Along with this theoretical turning point in tropical forest ecology, practical ones have come with modern technology. One of the reasons why we know relatively little about tropical forest ecology is because tropical forests present many challenges to ecologists, particularly how to representatively survey the most biodiverse area on Earth, which happens to be up to 30m high in the canopy. This challenge has produced some creative solutions: from training macaques to collect specimens; to mini zeppelins; to construction cranes. Now with modern technology it is becoming safer and easier to survey these areas, though it is still by no means easy. As with deep sea and space exploration, much of tropical forest ecology is still in the dark, which makes it very exciting.
The changing ecology
Now our lack of understanding and knowledge is more important than ever, because, as we run into the Anthropocene, the ecology of tropical forests is changing. This reveals another speciality of tropical forest ecology: how to sustainably conserve the most exploited, complex, least understood, and important terrestrial environment on Earth, while allowing for development of communities who live in/rely on tropical forests.
Tropical forests are not just changing due to deforestation for timber and agricultural land, but also due to selective extractions of plants, poaching, biological invasion, fragmentation, and climate change. These changes are particularly hard to combat because several threats are likely to interact synergistically with one another, as well as precipitating indirect and direct effects through poorly understood interaction webs.
It is important to conserve tropical forests not just because they support around 50% of described species, and possibly an even larger number of undescribed species, but because they also play a disproportionate role in global carbon and energy cycles.
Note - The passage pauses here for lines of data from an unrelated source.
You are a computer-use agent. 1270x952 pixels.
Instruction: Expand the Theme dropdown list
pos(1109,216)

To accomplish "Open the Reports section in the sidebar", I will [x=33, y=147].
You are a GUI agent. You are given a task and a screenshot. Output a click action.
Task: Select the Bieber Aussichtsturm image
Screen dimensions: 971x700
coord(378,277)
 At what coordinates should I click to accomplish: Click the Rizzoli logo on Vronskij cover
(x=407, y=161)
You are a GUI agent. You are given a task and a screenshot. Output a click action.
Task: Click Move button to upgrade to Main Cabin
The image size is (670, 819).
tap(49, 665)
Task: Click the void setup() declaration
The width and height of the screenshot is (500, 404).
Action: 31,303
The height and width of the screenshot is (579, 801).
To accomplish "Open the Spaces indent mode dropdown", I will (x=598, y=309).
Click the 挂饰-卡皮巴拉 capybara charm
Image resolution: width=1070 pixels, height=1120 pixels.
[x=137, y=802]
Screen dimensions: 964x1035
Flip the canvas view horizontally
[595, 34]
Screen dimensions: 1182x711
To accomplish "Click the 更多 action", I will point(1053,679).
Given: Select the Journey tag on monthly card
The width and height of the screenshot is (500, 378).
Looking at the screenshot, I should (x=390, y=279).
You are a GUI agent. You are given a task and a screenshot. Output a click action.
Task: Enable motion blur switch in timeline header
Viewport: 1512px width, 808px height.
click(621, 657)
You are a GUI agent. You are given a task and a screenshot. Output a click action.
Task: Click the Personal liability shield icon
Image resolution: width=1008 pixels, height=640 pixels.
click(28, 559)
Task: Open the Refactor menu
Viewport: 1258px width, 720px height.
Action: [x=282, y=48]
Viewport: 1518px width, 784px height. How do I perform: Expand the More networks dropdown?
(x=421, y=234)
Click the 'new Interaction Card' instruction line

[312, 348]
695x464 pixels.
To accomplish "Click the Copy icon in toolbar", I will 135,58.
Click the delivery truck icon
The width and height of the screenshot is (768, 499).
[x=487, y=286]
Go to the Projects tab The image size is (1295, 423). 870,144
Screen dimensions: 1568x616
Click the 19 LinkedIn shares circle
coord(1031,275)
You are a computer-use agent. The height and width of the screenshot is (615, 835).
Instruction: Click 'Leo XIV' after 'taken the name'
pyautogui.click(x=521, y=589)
In the early 2000s forests in 75 tropical counties studied contained 247 billion tons of carbon (NASA). This means that the deforestation of tropical forests is a significant contributor to carbon emissions. Another important reason for their conservation is that tropical forest provides a livelihood for millions of people.
There is some debate about the extent to which tropical forests are being negatively affected by climate change, but if anything, this just highlights the need for more knowledge on tropical forest ecology. It is crucial to understand the ecological effects of this anthropogenic change if we want to effectively conserve tropical forests.